= Description of the task =
Exactly the lines from the first line of the listing through the line containing "Screenshot is 1024x1366." should appear in the output, unchanged.

Data for analysis START

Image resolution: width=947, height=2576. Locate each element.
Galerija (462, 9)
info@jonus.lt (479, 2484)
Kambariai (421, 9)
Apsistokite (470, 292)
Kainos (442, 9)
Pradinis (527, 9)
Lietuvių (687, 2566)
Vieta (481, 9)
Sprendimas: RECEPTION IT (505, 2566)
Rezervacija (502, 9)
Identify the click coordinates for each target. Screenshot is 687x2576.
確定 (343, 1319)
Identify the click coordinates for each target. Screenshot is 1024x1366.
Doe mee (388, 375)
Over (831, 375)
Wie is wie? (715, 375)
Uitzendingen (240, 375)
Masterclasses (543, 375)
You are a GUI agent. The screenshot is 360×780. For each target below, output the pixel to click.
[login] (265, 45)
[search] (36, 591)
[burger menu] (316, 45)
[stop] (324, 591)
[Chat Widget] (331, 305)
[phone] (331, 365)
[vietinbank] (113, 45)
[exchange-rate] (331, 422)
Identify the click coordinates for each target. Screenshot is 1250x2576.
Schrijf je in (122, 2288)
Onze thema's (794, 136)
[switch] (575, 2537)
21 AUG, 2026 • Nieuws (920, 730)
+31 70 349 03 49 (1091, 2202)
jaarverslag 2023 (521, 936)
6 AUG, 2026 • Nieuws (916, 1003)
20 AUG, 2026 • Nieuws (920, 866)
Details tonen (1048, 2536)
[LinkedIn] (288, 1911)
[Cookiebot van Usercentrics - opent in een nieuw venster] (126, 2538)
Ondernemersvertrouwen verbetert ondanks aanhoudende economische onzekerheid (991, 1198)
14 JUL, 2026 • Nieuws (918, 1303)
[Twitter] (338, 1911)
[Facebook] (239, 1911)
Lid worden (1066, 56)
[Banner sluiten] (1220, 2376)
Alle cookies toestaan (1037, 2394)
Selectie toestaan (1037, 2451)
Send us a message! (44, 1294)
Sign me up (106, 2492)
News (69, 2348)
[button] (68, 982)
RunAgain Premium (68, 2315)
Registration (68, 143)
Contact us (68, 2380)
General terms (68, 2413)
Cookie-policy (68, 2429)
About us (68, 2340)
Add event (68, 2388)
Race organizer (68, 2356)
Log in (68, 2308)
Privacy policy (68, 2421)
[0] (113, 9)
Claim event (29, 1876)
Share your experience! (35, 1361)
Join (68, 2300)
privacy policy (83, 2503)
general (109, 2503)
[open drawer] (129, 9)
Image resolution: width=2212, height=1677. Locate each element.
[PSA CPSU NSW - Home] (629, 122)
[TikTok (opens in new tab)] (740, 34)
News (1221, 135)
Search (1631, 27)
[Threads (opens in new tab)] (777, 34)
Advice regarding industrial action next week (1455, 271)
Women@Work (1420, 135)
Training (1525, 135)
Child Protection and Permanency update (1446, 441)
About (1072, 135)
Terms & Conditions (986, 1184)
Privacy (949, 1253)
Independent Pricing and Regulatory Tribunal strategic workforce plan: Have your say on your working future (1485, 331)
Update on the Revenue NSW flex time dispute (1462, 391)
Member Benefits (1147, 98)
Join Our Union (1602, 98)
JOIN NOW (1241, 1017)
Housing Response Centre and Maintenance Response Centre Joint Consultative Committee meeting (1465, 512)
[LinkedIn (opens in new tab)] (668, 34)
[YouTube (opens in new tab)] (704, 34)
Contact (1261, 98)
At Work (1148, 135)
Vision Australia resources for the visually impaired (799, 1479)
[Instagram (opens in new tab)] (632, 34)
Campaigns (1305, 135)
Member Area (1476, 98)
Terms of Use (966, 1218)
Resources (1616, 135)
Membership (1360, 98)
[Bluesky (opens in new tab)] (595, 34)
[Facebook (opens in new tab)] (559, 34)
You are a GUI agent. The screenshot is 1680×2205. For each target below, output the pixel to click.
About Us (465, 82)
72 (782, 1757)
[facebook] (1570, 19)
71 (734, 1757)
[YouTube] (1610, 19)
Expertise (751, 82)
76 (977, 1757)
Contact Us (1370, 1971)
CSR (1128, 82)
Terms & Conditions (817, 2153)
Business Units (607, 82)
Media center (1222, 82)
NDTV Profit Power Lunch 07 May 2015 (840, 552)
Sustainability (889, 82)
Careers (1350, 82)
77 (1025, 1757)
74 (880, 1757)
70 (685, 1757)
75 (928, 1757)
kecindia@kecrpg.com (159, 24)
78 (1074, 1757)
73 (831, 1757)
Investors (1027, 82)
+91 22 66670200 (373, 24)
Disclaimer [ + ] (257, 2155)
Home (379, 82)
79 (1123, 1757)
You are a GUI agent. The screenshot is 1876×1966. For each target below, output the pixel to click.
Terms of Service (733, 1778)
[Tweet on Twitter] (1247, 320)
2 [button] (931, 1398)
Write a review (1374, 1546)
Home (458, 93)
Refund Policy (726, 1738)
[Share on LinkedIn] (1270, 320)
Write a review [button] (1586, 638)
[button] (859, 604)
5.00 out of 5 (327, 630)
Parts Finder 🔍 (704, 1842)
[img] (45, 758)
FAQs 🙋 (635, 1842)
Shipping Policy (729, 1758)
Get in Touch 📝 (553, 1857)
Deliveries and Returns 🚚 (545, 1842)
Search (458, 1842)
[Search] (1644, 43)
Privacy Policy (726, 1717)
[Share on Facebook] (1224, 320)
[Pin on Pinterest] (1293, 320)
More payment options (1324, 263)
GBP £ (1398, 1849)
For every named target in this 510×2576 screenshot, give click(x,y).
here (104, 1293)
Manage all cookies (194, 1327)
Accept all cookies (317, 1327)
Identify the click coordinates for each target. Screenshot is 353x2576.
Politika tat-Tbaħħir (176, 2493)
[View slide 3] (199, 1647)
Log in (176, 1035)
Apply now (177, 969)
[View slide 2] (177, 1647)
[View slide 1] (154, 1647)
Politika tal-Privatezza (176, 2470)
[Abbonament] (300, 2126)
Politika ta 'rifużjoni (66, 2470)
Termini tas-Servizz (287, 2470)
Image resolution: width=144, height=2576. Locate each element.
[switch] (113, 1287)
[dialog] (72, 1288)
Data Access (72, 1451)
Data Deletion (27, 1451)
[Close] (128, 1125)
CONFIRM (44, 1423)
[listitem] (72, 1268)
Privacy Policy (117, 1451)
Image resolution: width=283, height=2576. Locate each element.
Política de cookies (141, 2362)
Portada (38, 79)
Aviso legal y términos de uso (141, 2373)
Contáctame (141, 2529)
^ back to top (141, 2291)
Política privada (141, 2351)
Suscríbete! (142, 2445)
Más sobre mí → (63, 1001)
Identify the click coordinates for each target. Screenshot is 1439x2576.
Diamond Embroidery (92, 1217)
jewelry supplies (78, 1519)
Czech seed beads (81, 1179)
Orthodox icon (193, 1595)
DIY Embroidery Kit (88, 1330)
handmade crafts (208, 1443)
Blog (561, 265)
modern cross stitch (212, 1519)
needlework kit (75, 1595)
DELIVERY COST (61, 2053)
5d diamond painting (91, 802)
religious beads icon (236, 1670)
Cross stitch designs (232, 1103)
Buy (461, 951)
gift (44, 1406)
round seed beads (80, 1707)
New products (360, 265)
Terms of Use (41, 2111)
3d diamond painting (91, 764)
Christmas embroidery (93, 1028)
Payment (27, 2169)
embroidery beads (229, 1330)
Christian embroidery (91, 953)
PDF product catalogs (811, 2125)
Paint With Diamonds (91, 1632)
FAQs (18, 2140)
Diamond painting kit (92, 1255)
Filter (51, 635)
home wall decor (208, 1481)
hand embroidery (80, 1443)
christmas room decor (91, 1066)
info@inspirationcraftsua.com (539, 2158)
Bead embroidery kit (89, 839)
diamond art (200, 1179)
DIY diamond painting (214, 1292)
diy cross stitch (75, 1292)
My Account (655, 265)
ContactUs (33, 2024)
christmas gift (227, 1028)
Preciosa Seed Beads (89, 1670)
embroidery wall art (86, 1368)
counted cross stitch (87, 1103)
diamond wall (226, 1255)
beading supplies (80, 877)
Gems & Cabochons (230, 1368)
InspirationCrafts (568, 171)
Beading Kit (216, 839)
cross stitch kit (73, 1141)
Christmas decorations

Data for analysis END

= Result of the task =
Image resolution: width=947, height=2576. Locate each element.
Galerija (462, 9)
info@jonus.lt (479, 2484)
Kambariai (421, 9)
Apsistokite (470, 292)
Kainos (442, 9)
Pradinis (527, 9)
Lietuvių (687, 2566)
Vieta (481, 9)
Sprendimas: RECEPTION IT (505, 2566)
Rezervacija (502, 9)
Identify the click coordinates for each target. Screenshot is 687x2576.
確定 (343, 1319)
Identify the click coordinates for each target. Screenshot is 1024x1366.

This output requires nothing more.